Утром я встал без четверти семь и в одиночестве поел в столовой нашей берлинской квартиры. Легкий розовый сумрак окрашивал комнату, я жевал яйцо всмятку и слушал новости по радио, вид у меня был сонным, настроение — собранным, в голове свободно и приятно сплетались узоры будущего исследования (я всегда любил эти завтраки в теплой атмосфере рабочего общения с самим собой). Поев, я пошел в кабинет, и когда в зеркале увидел собственное отражение, пересекающее полусвет коридора, подумал, что портрет, в общем, верен: заря, сумрачный фон, длинная фигура, сжимая в руке чашку, движется вперед, готовясь воплотить замыслы, зреющие в голове.
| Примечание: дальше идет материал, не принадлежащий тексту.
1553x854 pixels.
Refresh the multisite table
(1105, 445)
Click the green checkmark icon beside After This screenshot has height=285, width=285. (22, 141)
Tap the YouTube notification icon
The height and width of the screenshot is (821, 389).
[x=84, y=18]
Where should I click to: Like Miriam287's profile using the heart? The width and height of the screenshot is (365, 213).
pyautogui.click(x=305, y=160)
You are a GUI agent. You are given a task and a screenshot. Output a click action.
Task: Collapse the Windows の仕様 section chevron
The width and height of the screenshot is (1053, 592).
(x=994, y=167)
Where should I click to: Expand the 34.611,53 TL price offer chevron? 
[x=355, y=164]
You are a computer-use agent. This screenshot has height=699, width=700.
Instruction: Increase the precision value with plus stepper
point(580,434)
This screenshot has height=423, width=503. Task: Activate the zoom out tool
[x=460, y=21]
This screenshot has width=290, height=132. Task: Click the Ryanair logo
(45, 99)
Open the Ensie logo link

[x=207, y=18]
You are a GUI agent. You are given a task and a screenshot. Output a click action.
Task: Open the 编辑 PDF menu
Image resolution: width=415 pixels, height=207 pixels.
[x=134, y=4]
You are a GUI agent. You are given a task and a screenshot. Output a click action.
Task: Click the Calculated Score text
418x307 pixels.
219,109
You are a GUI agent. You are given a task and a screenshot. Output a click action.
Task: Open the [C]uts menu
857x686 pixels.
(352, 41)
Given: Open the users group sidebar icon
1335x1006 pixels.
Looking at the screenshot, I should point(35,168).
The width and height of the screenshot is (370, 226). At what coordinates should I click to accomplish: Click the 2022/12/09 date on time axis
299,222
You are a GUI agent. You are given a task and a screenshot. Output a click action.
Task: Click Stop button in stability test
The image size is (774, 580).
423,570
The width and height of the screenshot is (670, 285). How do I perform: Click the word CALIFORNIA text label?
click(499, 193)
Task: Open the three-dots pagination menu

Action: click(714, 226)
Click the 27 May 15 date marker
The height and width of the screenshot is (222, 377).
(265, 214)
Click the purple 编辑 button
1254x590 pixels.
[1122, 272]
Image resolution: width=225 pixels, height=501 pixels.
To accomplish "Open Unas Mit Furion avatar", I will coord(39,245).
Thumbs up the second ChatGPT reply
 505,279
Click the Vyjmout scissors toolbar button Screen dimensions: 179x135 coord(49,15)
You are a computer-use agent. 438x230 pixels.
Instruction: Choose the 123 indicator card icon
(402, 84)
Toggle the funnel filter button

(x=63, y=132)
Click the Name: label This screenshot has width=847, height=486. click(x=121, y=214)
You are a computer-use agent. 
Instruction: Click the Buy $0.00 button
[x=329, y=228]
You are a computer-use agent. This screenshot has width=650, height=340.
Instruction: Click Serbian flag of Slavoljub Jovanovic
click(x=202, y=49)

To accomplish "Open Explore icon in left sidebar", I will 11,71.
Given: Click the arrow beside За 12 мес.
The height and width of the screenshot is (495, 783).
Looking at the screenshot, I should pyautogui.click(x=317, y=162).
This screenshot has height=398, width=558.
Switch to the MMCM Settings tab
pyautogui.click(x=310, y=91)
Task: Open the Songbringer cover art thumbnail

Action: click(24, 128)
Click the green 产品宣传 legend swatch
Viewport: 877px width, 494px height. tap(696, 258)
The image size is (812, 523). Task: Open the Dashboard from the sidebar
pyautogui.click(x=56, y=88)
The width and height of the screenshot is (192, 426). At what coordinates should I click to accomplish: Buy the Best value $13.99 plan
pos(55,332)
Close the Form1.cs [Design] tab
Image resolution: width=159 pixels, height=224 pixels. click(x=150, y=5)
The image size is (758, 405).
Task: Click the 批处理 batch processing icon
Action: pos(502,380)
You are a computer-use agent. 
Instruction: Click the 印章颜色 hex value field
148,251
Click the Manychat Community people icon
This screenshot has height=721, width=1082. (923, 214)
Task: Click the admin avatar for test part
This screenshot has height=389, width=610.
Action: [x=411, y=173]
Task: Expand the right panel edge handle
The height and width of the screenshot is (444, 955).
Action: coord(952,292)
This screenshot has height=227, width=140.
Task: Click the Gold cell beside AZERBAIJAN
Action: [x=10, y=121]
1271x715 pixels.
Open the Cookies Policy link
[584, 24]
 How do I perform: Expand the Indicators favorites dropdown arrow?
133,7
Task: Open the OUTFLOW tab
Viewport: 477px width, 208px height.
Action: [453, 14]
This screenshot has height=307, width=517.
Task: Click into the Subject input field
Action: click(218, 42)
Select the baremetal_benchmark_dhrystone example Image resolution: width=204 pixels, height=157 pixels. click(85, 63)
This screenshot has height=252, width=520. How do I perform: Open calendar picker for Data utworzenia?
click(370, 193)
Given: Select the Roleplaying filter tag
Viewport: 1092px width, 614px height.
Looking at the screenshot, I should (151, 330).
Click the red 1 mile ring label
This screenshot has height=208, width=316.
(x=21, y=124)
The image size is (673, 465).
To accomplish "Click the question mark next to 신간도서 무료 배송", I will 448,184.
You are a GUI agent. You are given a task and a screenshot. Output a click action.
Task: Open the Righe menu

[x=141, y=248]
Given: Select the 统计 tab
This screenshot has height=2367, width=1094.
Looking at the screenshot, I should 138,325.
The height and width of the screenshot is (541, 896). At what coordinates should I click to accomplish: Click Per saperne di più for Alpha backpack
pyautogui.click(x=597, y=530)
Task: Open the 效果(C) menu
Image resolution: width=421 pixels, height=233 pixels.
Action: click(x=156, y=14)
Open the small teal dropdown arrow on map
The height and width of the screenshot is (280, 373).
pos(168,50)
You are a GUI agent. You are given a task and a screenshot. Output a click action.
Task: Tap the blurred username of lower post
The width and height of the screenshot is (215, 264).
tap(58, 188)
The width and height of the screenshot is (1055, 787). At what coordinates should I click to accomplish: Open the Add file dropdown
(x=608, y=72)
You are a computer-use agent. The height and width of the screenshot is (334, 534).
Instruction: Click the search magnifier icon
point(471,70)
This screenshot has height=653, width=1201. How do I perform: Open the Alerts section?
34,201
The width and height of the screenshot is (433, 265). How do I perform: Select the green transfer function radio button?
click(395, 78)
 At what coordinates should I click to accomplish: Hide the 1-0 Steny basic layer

Я бодро и деловито включил питание компьютера — он ответил урчанием кофемолки. Быстрым нажатием мыши был открыт жесткий диск, и среди десятка голубоватых надписей, вылезших в электронном окне, явилась «Кисть». Палец два раза пробежал по клитору моей податливой неприхотливой мыши, на экране возникло блестящее серое поле. Я отпил глоток, вернул чашку на блюдце. Мыслей не было.